Ma Stephen P, Liang April S, Shah Shreya J, Smith Margaret, Jeong Yejin, Devon-Sand Anna, Crowell Trevor, Delahaie Clarissa, Hsia Caroline, Lin Steven, Shanafelt Tait, Pfeffer Michael A, Sharp Christopher, Garcia Patricia
Department of Medicine, Stanford University School of Medicine, Stanford, CA 94305, United States.
Stanford Healthcare AI Applied Research Team, Division of Primary Care and Population Health, Stanford University School of Medicine, Stanford, CA 94305, United States.
J Am Med Inform Assoc. 2025 Feb 1;32(2):381-385. doi: 10.1093/jamia/ocae304.
To quantify utilization and impact on documentation time of a large language model-powered ambient artificial intelligence (AI) scribe.

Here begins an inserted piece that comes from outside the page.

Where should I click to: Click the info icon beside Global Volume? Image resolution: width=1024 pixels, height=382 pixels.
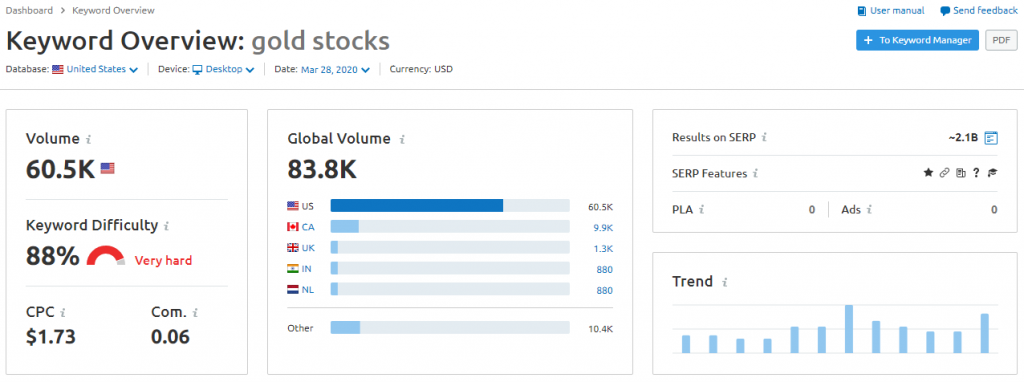point(402,139)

This prospective quality improvement study was conducted at a large academic medical center with 45 physicians from 8 ambulatory disciplines over 3 months. Utilization and documentation times were derived from electronic health record (EHR) use measures.
The ambient AI scribe was utilized in 9629 of 17 428 encounters (55.25%) with significant interuser heterogeneity. Compared to baseline, median time per note reduced significantly by 0.57 minutes. Median daily documentation, afterhours, and total EHR time also decreased significantly by 6.89, 5.17, and 19.95 minutes/day, respectively.
An early pilot of an ambient AI scribe demonstrated robust utilization and reduced time spent on documentation and in the EHR. There was notable individual-level heterogeneity.
Large language model-powered ambient AI scribes may reduce documentation burden. Further studies are needed to identify which users benefit most from current technology and how future iterations can support a broader audience.
量化由大语言模型驱动的环境人工智能(AI)书记员的使用情况及其对记录时间的影响。
这项前瞻性质量改进研究在一家大型学术医疗中心进行,为期3个月,涉及来自8个门诊学科的45名医生。使用情况和记录时间来自电子健康记录(EHR)使用指标。
在17428次会诊中的9629次(55.25%)中使用了环境AI书记员,用户之间存在显著差异。与基线相比,每份记录的中位时间显著减少了0.57分钟。每日中位记录时间、下班后记录时间和EHR总时间也分别显著减少了6.89、5.17和19.95分钟/天。
环境AI书记员的早期试点显示出较高的使用率,并减少了记录和使用EHR所花费的时间。存在显著的个体差异。
由大语言模型驱动的环境AI书记员可能会减轻记录负担。需要进一步研究以确定哪些用户从当前技术中受益最大,以及未来的迭代如何支持更广泛的用户群体。